RFID Talk Blog

Macy’s expands item level tagging; will tag $8B worth of inventory by Q3 2012

Macy’s has moved to the front of the pack when it comes to retailers deploying item level RFID technology. The giant retailer fired a shot heard around the retailing world on Wednesday when it announced that it will begin to roll out item level tagging at all Macy’s and Bloomingdale’s stores nationwide by Q3 of next year to count size-intensive replenishment goods — items regularly stocked and automatically resupplied as they are sold to customers.

The announcement represents about 30 percent of the company’s sales of $25 billion, meaning that Macy’s will tag approximately $8 billion worth of inventory. Additionally, Macys will use RFID to precisely track replenishment goods on-hand by size, color and style at all stores by the fall of 2013. Macy’s move is likely to push tens of millions of tags – probably more — into the retail supply chain.

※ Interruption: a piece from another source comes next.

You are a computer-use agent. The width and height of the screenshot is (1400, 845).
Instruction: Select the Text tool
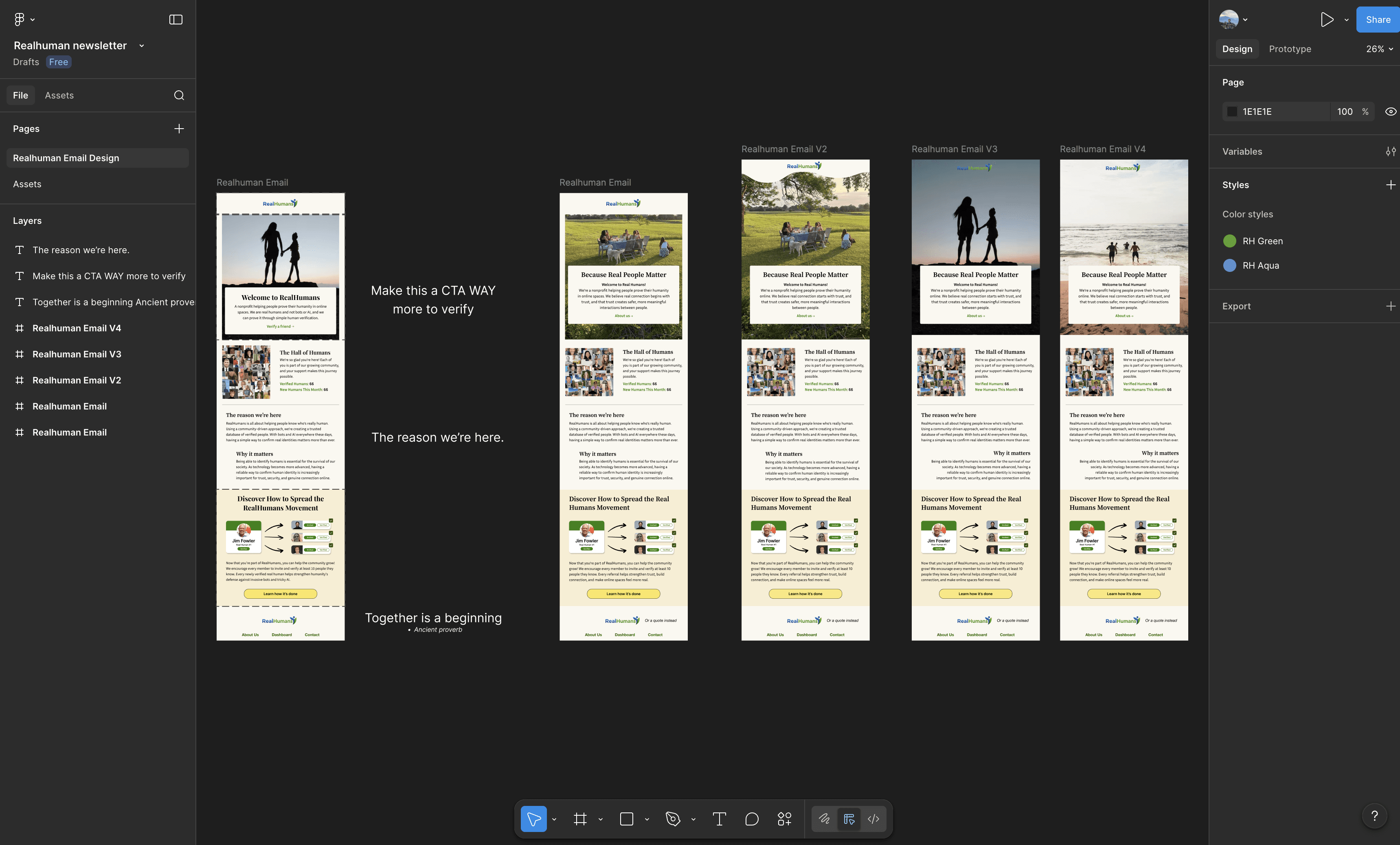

The initial 2012 launch of RFID will include size-intensive replenishment categories such as men’s furnishings, intimate apparel, men’s slacks, denim and women’s shoes in all stores nationwide. Macy’s and Bloomingdale’s private brands are included in the initiative. All SKUs will be included by fall of 2013.

The announcement is expected to be a watershed moment as retailer’s move quickly to adopt item level tagging to improve supply chain visibility and increase sales by keeping more products on store shelves. At least a half dozen other major retailers are rapidly piloting and deploying RFID in stealth mode. Bill Hardgrave, Dean of the School of Business at Auburn University and a well-known RFID researcher, expects those companies to reveal their plans early next year.

“We’re seeing tremendous activity by retailers operating in stealth mode, and the Macy’s announcement shows that they have a plan to be in every store and that this is happening now,” says Hardgrave. “Walmart is in every store, and Macy’s will be soon. This is a very public announcement by a very high quality retailer and it shows their commitment to the technology, which is phenomenal for the industry.”

In July, RFID 24-7 reported that Macy’s had expanded RFID to six distribution centers that handle furniture and bedding goods for the purpose of improving cycle counts and maintaining physical inventory accuracy.

“We are in the process of evaluating the use of RFID specifically as it relates to replenishment for our apparel and footwear business,” Bill Connell, senior vice president of logistics and operations at Macy’s, said at the time. “And we are deployed into six distribution centers for furniture and bedding. We’re quite pleased with the initial results.”

The latest announcement further establishes Macy’s as an item level pioneer, as it will be among the first retailers to implement RFID on a broad national scale. The company has been testing RFID technology for nearly two years in selected Macy’s and Bloomingdale’s stores and distribution centers.

RFID allows Macy’s and Bloomingdale’s store associates to count inventory significantly faster. This will enable multiple counts throughout the year compared with the current practice of taking a physical inventory once a year. Testing has shown that, on average, inventory accuracy can be maintained at 97 percent or better, a huge leap from the 65 percent inventory accuracy that is typical for most retailers. Frequent counts will also ensure the correct placement of items in the right range of sizes, colors and styles on the selling floor.

“To Macy’s and Bloomingdale’s, RFID is a tool to better serve customers and drive sales by ensuring we have the right product in the right place at the right time for our in-store and omnichannel shoppers,” Tom Cole, chief administrative officer of Macy’s, said in a release. “RFID will allow us to more frequently count item-level inventory with precision so our inventory is readily accessible to our customers. This is technology that has proven effective in our testing, and we believe now is the right time to roll out RFID aggressively.”